Requests microphone access permission from the user.

Method Signature

async requestPermission()

Return Value

Returns a Promise<void> that resolves when permission is granted.

Implementation

async requestPermission() {
  stream = await navigator.mediaDevices.getUserMedia({ audio: true });
}
See public/index.js:20-22

Error Handling

Throws an error if:
  • User denies microphone permission
  • No microphone device is available
  • Browser doesn’t support getUserMedia

startRecording()

Starts recording audio and processes it through an AudioWorklet.

Method Signature

async startRecording(onAudioCallback)

Parameters

onAudioCallback
function
required
Callback function invoked with audio data chunks.
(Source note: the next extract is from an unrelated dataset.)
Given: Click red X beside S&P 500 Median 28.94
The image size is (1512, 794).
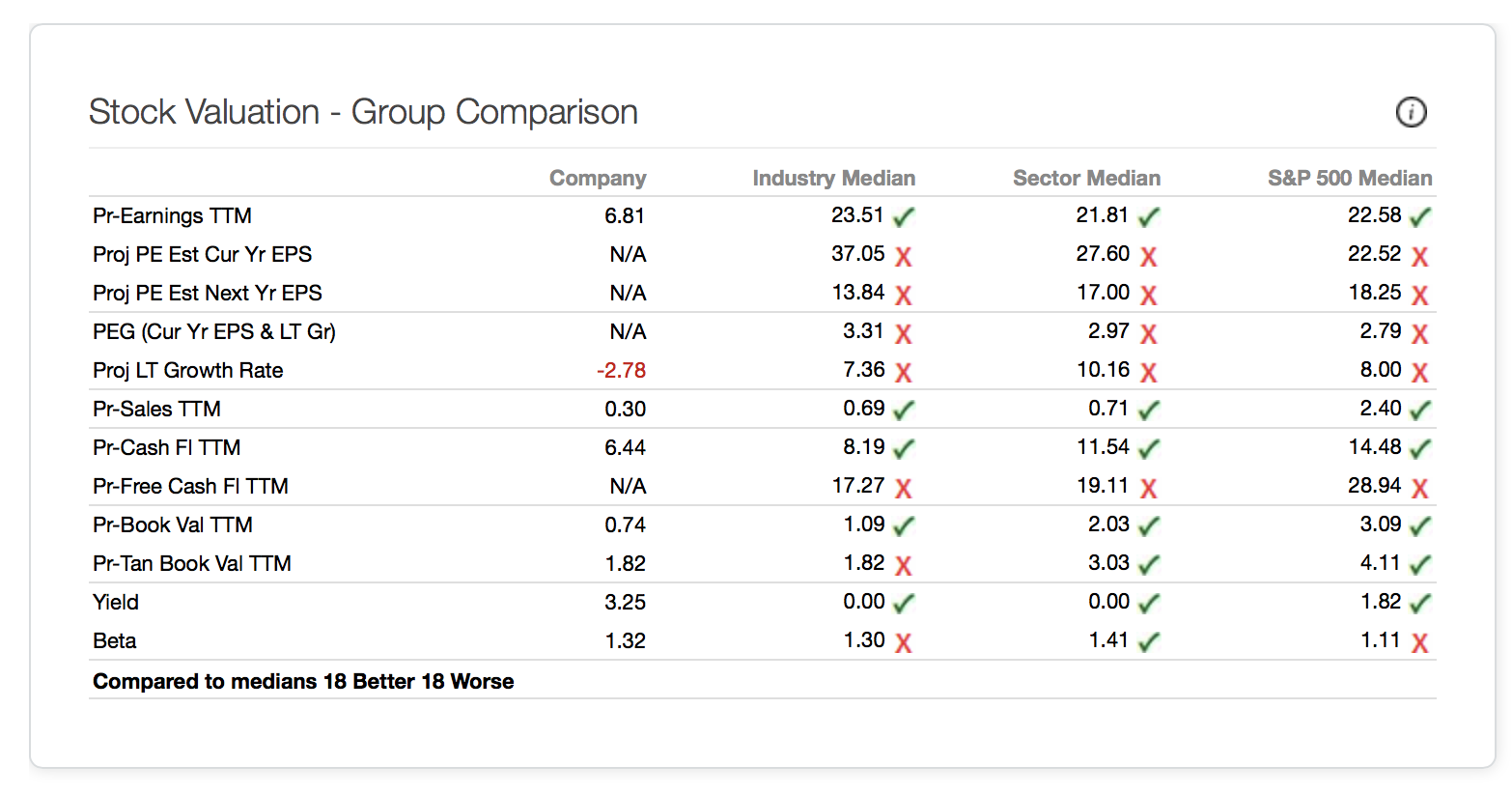Looking at the screenshot, I should 1419,488.
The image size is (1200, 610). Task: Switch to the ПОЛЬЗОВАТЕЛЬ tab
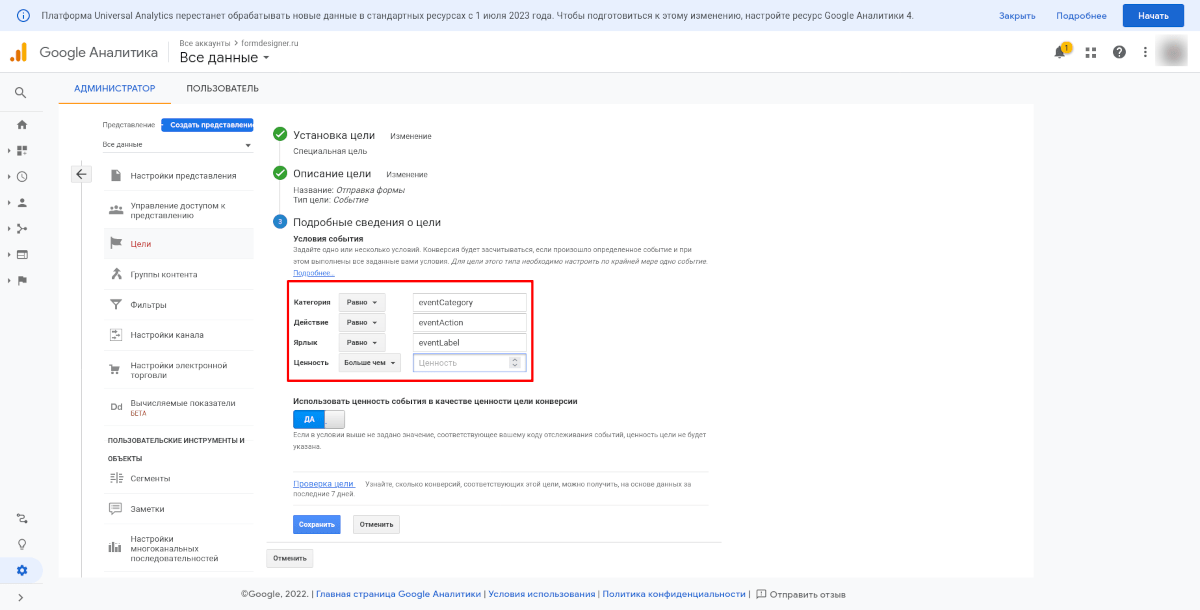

Receives a Uint8Array containing 100ms of audio data at 16kHz sample rate.Callback Signature:
function(audioChunk: Uint8Array): void

Return Value

Returns a Promise<void> that resolves when recording has started.

Implementation Details

The method performs the following steps:
  1. Request stream if not available:
    if (!stream) stream = await navigator.mediaDevices.getUserMedia({ audio: true });
    
  2. Create AudioContext with 16kHz sample rate:
    audioContext = new AudioContext({
      sampleRate: 16000,
      latencyHint: 'balanced'
    });
    
  3. Set up AudioWorklet processing:
    source = audioContext.createMediaStreamSource(stream);
    await audioContext.audioWorklet.addModule('audio-processor.js');
    
    audioWorkletNode = new AudioWorkletNode(audioContext, 'audio-processor');
    source.connect(audioWorkletNode);
    audioWorkletNode.connect(audioContext.destination);
    
  4. Process audio messages with buffering:
    audioWorkletNode.port.onmessage = (event) => {
      const currentBuffer = new Int16Array(event.data.audio_data);
      audioBufferQueue = mergeBuffers(audioBufferQueue, currentBuffer);
      
      const bufferDuration = (audioBufferQueue.length / audioContext.sampleRate) * 1000;
      
      if (bufferDuration >= 100) {
        const totalSamples = Math.floor(audioContext.sampleRate * 0.1);
        const finalBuffer = new Uint8Array(audioBufferQueue.subarray(0, totalSamples).buffer);
        audioBufferQueue = audioBufferQueue.subarray(totalSamples);
        
        if (onAudioCallback) onAudioCallback(finalBuffer);
      }
    };
    
See implementation in public/index.js:23-52

Audio Buffering Strategy

  • Audio data is buffered until at least 100ms of audio is accumulated
  • Each callback receives exactly 100ms of audio (1,600 samples at 16kHz)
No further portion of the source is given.